## What is needed
Among the lines of the listing below, count those with the string "computer". Give the number and no commentary.

## Data to examine
.....
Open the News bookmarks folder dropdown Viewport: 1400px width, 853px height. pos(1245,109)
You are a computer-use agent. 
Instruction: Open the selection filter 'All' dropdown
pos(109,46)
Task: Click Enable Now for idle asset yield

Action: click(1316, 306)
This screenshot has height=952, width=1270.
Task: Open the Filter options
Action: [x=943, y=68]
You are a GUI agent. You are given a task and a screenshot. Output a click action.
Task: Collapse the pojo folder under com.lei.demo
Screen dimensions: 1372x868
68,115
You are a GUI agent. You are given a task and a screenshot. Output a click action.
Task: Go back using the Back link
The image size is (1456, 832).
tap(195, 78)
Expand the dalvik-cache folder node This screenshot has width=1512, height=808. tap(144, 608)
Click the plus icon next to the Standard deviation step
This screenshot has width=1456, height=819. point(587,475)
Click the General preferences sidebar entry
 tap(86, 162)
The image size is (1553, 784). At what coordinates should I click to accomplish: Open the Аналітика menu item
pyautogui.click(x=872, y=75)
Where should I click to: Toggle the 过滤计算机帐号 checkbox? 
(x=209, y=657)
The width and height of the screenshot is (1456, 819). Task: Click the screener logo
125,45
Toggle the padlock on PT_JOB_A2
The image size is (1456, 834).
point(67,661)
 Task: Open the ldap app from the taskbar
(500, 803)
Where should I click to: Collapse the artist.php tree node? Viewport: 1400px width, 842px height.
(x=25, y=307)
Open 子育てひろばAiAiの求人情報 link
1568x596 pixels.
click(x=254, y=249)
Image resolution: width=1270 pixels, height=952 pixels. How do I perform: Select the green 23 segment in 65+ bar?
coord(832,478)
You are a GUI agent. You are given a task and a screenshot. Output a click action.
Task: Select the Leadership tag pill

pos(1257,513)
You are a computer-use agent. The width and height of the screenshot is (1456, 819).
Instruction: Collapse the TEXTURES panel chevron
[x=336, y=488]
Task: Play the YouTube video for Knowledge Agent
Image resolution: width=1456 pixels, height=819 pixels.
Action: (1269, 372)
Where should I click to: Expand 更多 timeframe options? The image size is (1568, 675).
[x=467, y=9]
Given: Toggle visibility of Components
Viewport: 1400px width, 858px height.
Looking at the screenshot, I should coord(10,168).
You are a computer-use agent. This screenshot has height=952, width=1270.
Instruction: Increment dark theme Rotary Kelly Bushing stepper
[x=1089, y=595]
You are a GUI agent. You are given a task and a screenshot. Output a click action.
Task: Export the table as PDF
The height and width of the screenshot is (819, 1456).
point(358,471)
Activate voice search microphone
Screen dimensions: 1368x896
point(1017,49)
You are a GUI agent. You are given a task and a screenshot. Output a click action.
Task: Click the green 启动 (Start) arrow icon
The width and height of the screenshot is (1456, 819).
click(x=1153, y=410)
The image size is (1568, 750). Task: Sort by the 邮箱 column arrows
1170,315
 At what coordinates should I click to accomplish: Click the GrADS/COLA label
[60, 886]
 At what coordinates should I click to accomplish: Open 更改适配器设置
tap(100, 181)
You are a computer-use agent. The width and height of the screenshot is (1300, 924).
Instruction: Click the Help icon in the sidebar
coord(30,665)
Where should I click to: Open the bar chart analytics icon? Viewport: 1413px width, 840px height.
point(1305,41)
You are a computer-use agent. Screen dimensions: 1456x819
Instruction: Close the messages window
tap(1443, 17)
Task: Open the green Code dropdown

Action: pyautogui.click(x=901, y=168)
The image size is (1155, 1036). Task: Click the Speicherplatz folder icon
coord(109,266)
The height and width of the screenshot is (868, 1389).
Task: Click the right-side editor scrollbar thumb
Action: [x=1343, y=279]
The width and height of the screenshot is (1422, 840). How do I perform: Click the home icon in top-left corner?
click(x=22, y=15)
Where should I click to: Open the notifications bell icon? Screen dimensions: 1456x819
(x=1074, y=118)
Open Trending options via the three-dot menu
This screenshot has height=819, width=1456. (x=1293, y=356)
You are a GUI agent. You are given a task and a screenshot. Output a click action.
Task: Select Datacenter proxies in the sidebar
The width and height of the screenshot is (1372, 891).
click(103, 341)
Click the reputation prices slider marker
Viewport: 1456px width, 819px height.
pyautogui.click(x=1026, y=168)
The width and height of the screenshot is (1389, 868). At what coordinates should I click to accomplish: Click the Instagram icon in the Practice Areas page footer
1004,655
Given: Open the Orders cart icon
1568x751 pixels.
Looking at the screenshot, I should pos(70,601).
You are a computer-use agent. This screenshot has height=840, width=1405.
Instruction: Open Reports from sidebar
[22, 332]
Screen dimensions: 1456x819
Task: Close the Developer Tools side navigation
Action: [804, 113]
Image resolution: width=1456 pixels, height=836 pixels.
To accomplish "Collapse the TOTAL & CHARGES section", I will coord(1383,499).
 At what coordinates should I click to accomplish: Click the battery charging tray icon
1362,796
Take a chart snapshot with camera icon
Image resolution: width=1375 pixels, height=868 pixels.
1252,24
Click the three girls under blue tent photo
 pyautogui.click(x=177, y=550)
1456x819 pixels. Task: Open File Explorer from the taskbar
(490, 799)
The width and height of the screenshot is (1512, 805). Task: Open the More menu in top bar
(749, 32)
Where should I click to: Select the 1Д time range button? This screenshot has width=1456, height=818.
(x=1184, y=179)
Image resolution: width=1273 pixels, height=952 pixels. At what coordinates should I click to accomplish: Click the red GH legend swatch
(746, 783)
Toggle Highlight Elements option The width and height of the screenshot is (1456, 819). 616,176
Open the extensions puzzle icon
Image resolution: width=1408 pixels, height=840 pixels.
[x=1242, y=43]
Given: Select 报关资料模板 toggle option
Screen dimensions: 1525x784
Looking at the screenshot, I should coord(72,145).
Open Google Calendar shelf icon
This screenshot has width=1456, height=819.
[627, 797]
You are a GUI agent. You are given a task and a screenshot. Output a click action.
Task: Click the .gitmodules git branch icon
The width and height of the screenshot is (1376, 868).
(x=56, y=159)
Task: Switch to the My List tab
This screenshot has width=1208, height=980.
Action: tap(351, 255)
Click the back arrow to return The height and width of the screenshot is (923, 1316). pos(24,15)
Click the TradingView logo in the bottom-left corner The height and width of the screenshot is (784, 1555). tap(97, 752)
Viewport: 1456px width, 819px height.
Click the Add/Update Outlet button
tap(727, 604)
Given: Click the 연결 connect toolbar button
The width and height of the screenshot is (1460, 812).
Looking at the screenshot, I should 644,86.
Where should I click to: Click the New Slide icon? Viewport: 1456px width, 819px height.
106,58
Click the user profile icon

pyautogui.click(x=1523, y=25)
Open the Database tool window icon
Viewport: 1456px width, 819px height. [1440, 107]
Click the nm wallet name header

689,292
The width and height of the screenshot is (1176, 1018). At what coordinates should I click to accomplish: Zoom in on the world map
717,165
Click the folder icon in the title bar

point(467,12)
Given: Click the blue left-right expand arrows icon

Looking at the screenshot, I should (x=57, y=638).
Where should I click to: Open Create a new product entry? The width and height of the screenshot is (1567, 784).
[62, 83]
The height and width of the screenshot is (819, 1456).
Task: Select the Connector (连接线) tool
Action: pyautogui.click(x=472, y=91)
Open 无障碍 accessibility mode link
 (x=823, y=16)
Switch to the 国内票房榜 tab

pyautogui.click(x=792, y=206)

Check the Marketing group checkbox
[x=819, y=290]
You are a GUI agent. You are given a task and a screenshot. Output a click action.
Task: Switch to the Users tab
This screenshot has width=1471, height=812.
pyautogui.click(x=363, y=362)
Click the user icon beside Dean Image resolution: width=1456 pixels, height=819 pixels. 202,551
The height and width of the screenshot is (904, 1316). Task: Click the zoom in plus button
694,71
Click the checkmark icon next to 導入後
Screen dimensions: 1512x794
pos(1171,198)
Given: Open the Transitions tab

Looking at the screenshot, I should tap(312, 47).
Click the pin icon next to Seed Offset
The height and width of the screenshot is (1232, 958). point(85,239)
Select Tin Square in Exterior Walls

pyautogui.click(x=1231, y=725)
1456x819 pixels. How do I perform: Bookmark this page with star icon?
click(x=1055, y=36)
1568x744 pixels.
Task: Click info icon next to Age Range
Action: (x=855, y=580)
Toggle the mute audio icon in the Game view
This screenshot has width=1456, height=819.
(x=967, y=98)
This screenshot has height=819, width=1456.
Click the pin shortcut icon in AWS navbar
.....
## Solution for this problem
6